Skip to content

Insulin

Delta Live Table: File Ingestion and Processing for Insulin Data#

This section explains the end-to-end process of file ingestion using Delta Live Tables (DLT) for insulin data. The pipeline processes raw data from the Landing Zone, validates and enriches it with metadata fields for lineage and auditing, harmonizes attributes, and integrates the data into a Silver layer while maintaining SCD (Slowly Changing Dimensions) Type 1 integrity.

Steps#


Step 1: Load Raw Data from Landing Zone#

Purpose:
Ingest raw JSON data from the Landing Zone into a Bronze Delta table using the DLT streaming framework. Enrich the data with operational metadata for traceability and management.

Significance:
- Facilitates fault-tolerant ingestion with incremental updates.
- Captures operational metadata (sys_job_id, sys_received_at, etc.) for lineage tracking.
- Prepares data for downstream validation and harmonization processes.

Added Metadata Fields: - sys_surrogate_pk: A unique surrogate key generated using uuid() for each record.
- sys_job_id: The pipeline execution ID for tracking.
- sys_source_file_name: The name of the source file the data originated from.
- sys_received_at: Timestamp when the data was ingested into the pipeline.
- sys_modified_at: Captures the modification timestamp for each record using a custom UDF.

Explanation: - Input Data:
- JSON files from the landing zone path. - Operations:
- Incrementally reads raw data using cloud_files(autoloader) - Cross-joins pipeline metadata (sys_pipeline_last_run) for operational context.This is a materialised view that contains the databricks environment information which can be used for further processing.

Hold "Alt" / "Option" to enable Pan & Zoom
alt text

  • The bad records gets loaded to a separate directory of the bad records file path which can be sent to the producers for rectification.
  • Outputs:
  • Raw structured data enriched with system metadata columns in the insulin_raw Delta table.

Reference Code ℹ️#

-- STEP 1 LOAD RAW DATA FROM LANDING ZONE
CREATE OR REFRESH STREAMING TABLE insulin_raw
COMMENT 'Raw data from kakao landing zone for insulin'
TBLPROPERTIES('quality' = 'bronze',
              'source'  = 'kakao')
PARTITIONED BY (sys_source_file_name)
AS
SELECT
   uuid()                            as sys_surrogate_pk,
   data.*,
   pipeline.origin.update_id         as sys_job_id,           -- pipeline run id.

RAW DATA |

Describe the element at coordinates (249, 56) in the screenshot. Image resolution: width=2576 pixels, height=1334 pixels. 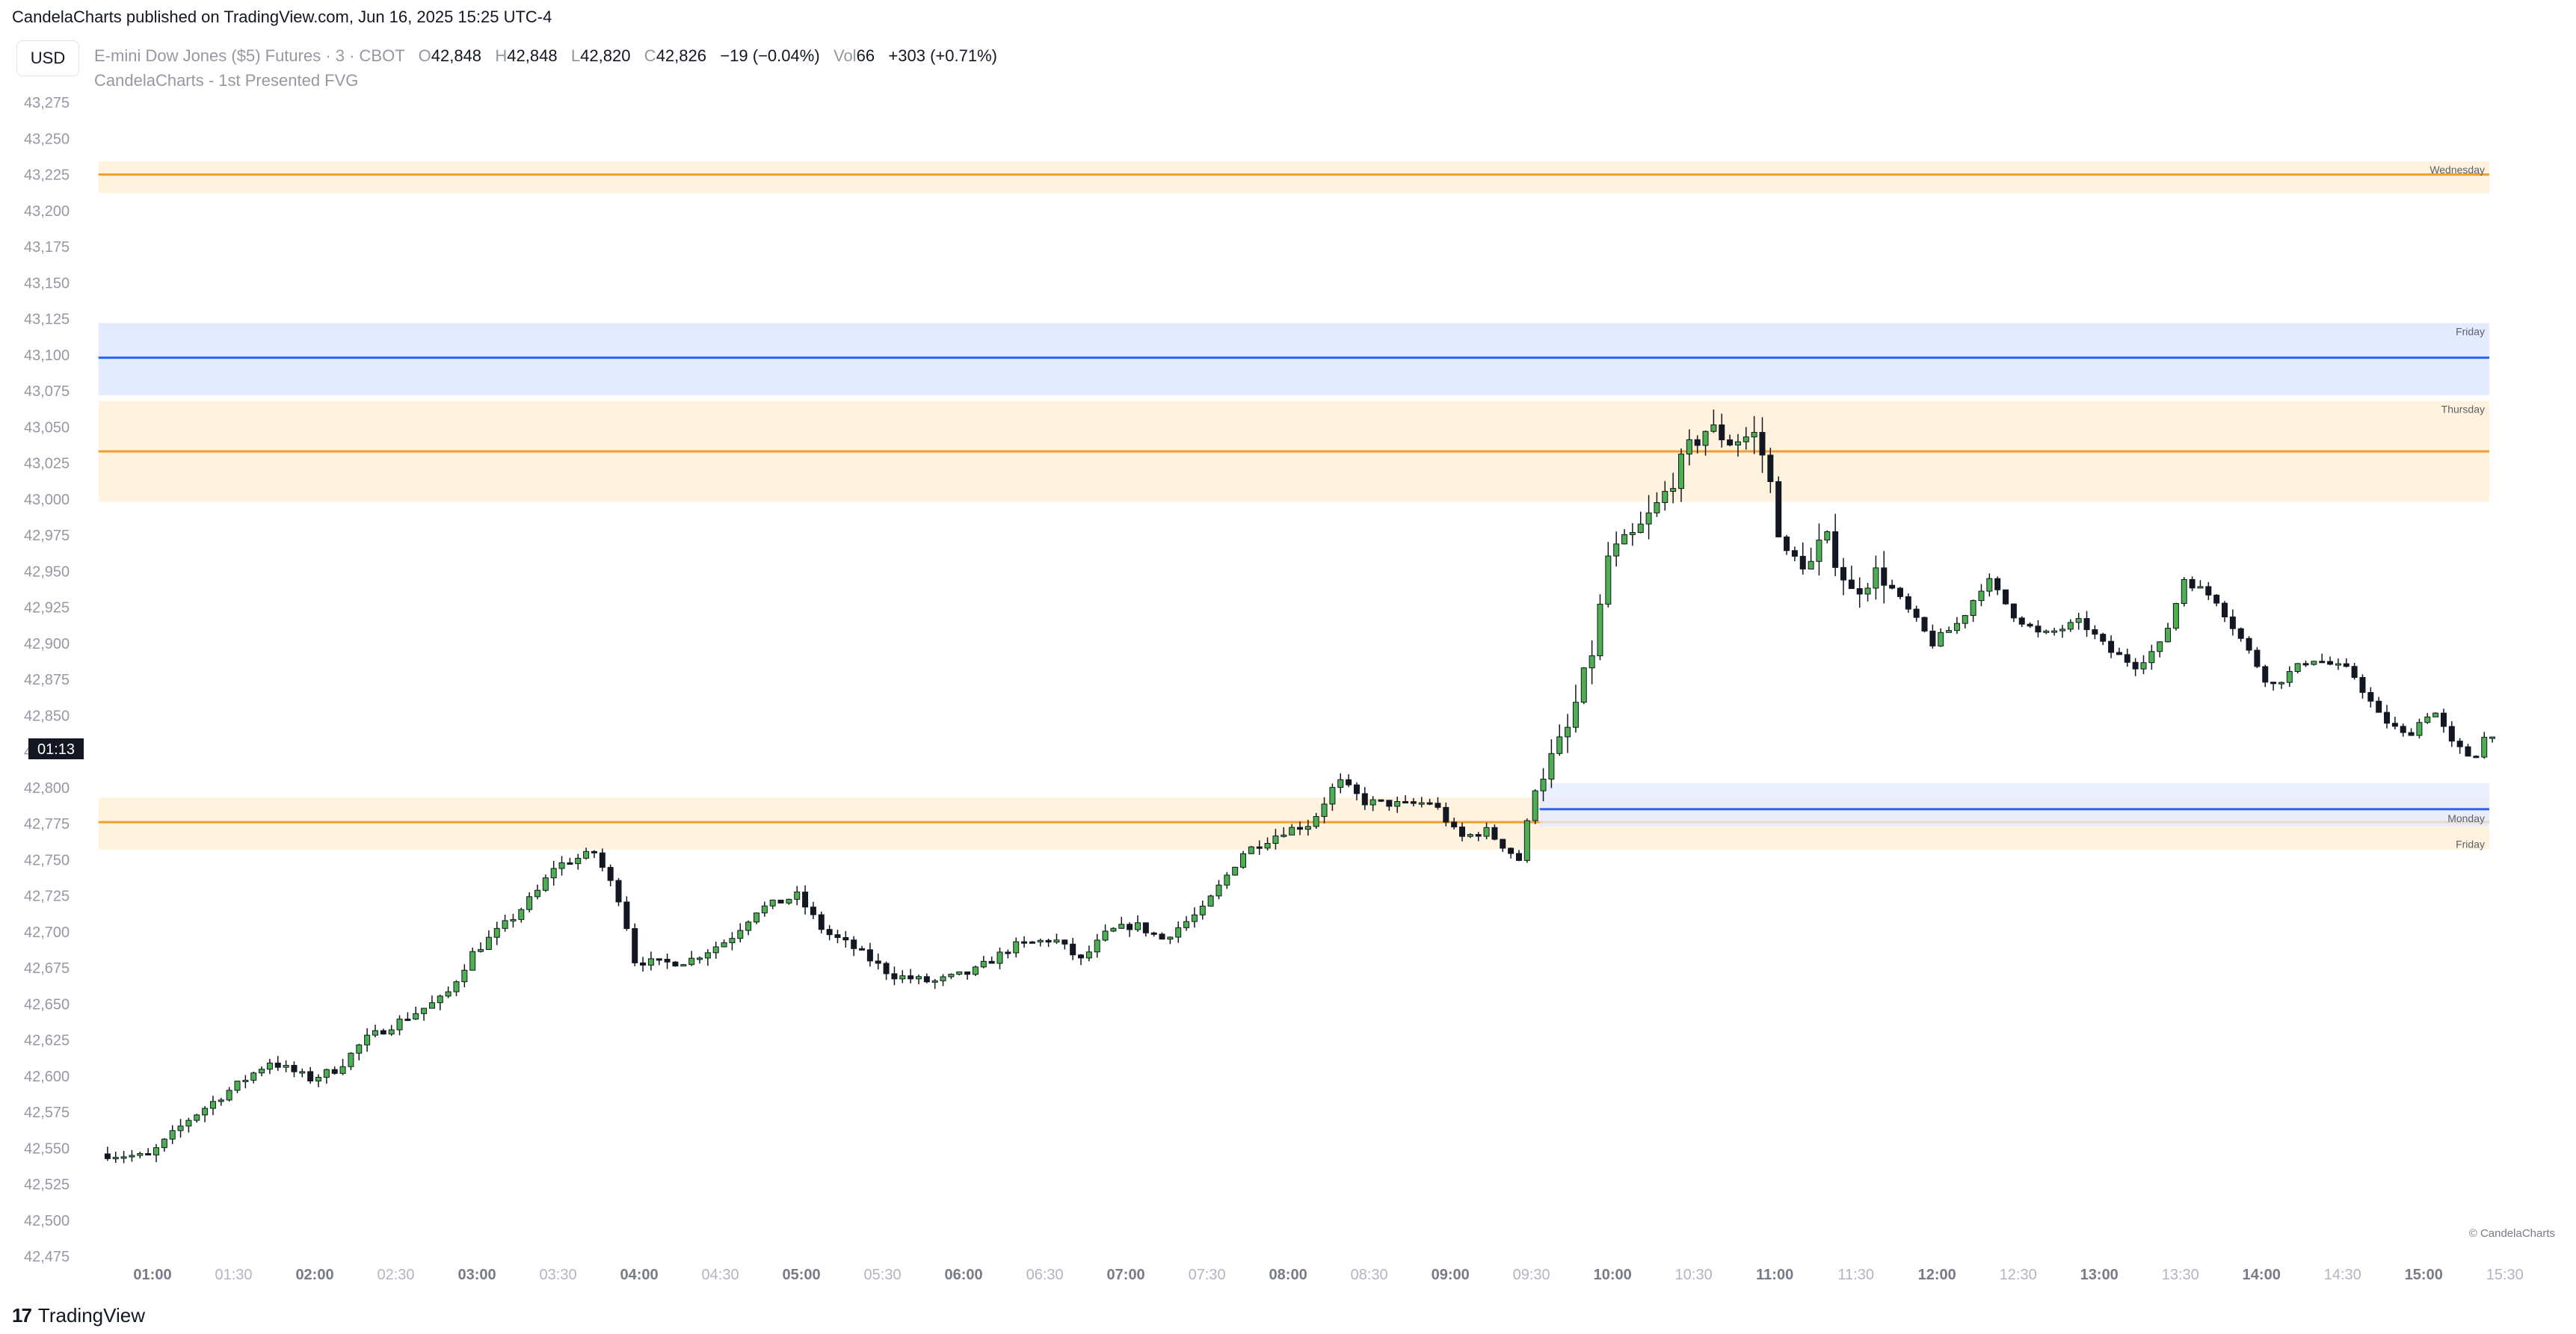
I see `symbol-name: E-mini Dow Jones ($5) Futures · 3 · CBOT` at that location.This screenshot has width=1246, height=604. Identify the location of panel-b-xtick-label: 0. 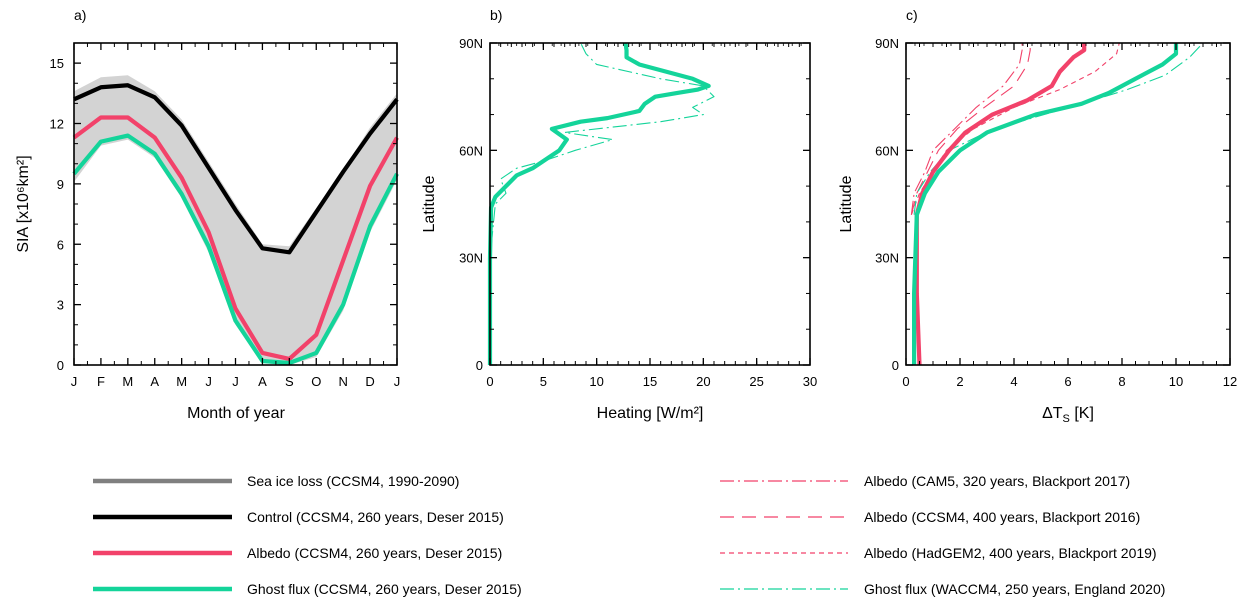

EXERCISES TO COMPLETE |
[1] In the Delta Live Tables insulin pipeline text, which function generates the sys_surrogate_pk value for each record?
[2] Resume the Delta Live Tables insulin pipeline write-up from the point where it stops.

ANSWERS |
[1] uuid()

[2]
   _metadata.file_name               as sys_source_file_name,
   pipeline.timestamp                as sys_received_at,
   digital_health_catalog_bronze_dev.kakao_dev_dlt.get_modified_at(_metadata.file_name, sys_source_file_name, 'file_name') as sys_modified_at
FROM cloud_files(
                 "${path}insulin//","json",
                 map("schema", "struct<id:int, userId:int, smartPenId:int, duid:string,name:string, insulinType: string, dose:float, injectedAt:string>",
                "badFilesPath","${bad_files_path}")
) as data
CROSS JOIN sys_pipeline_last_run pipeline;

Step 2: Validate Data and Harmonize Attributes#

Data Validation#

Purpose:
Applies data quality constraints to ensure data integrity and relevance. Invalid rows (e.g., missing critical fields) are dropped.

Validation Constraints: 1. mandatory_createdAt: Ensures the created_at column is not null.
2. mandatory_userId: Ensures the user_id column is not null. Rows violating this constraint are dropped.
3. can_not_harmonize_insulin_type: Ensures the insulin_type column is not null. Rows violating this constraint are dropped.
4. harmonized_insulin_type: Ensures the harmonized value (insulin_type) matches the raw attribute value (original_insulin_type).

Attribute Harmonization#

Purpose:
Maps raw attribute values (insulinType) to standardized, harmonized values (insulin_type) using a reference table (insulin_type_harmonization).

Significance:
- Ensures consistent attribute representation across datasets. - Drops or flags rows for which harmonization cannot be performed.

Data Validation and Harmonization Workflow: 1. Reads data incrementally from the Bronze table (insulin_raw). 2. Performs constraints validation and data harmonization with a reference dataset.
3. Outputs validated, harmonized data to the insulin Delta table while excluding invalid records.

Reference Code ℹ️#

-- STEP 2 VALIDATE DATA QUALITY & HARMONIZE
CREATE OR REFRESH STREAMING TABLE insulin
(
  CONSTRAINT mandatory_createdAt EXPECT (created_at IS NOT NULL),
  CONSTRAINT mandatory_userId EXPECT (user_id IS NOT NULL) ON VIOLATION DROP ROW,
  CONSTRAINT can_not_harmonize_insulin_type EXPECT (insulin_type IS NOT NULL) ON VIOLATION DROP ROW,
  CONSTRAINT harmonized_insulin_type EXPECT (insulin_type IS NOT NULL and insulin_type = original_insulin_type)
)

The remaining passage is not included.